REVIEW: Proof at the Hope Mill Theatre in Manchester


Proof. That’s all any of us search for as humans. Affirmation. We seek to be validated for our own successes, to prove, in our own personal way, that our own position in society is absolute; and in order to survive we provide proof that we are worthy. However, what happens when your proof gets questioned by the ones who mean the most to you?

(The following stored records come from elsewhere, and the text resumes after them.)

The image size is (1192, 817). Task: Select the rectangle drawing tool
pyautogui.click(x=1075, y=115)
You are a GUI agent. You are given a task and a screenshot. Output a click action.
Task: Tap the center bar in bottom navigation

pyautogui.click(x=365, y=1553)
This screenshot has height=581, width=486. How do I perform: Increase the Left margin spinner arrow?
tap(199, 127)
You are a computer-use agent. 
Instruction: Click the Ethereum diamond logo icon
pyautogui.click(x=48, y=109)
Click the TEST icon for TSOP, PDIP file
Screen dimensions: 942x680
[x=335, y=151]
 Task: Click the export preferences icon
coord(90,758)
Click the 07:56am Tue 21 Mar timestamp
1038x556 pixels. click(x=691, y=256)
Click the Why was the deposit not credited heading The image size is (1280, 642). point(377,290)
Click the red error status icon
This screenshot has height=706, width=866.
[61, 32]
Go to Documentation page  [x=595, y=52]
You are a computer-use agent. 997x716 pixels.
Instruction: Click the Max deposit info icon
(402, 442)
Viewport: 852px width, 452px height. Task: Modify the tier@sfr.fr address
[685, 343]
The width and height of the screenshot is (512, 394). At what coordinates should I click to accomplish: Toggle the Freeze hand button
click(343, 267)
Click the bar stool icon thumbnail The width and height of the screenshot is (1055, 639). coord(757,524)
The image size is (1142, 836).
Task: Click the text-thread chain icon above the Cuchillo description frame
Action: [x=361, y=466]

David Auburn’s 2001 Pulitzer Prize winning play sees Catherine; the daughter of this generation’s most celebrated mathematician, come to terms with the loss of her father, and the fear she might be succumbing to the same early onset dementia that took him from her; whilst also dealing with her sister Claire flying in from New York to help the post-mortem dust settle and the sudden increased presence at the family home of Hal; her fathers ex student. However, soon enough Catherine’s sanity is started to be questioned by those around her, and her claims of mathematical discovery are challenged as by products of her own mental instability and deemed as her father’s intellectual property and not her own. Through the fractured narrative of flash back, present day and within Catherine’s mind, Auburn takes you on a twisted journey chartering the genial exploration of Catherine’s own sense of self worth, whilst not only questioning how she can prove herself as a mathematician (whilst standing in the shadows of a great,) but also prove her own sanity.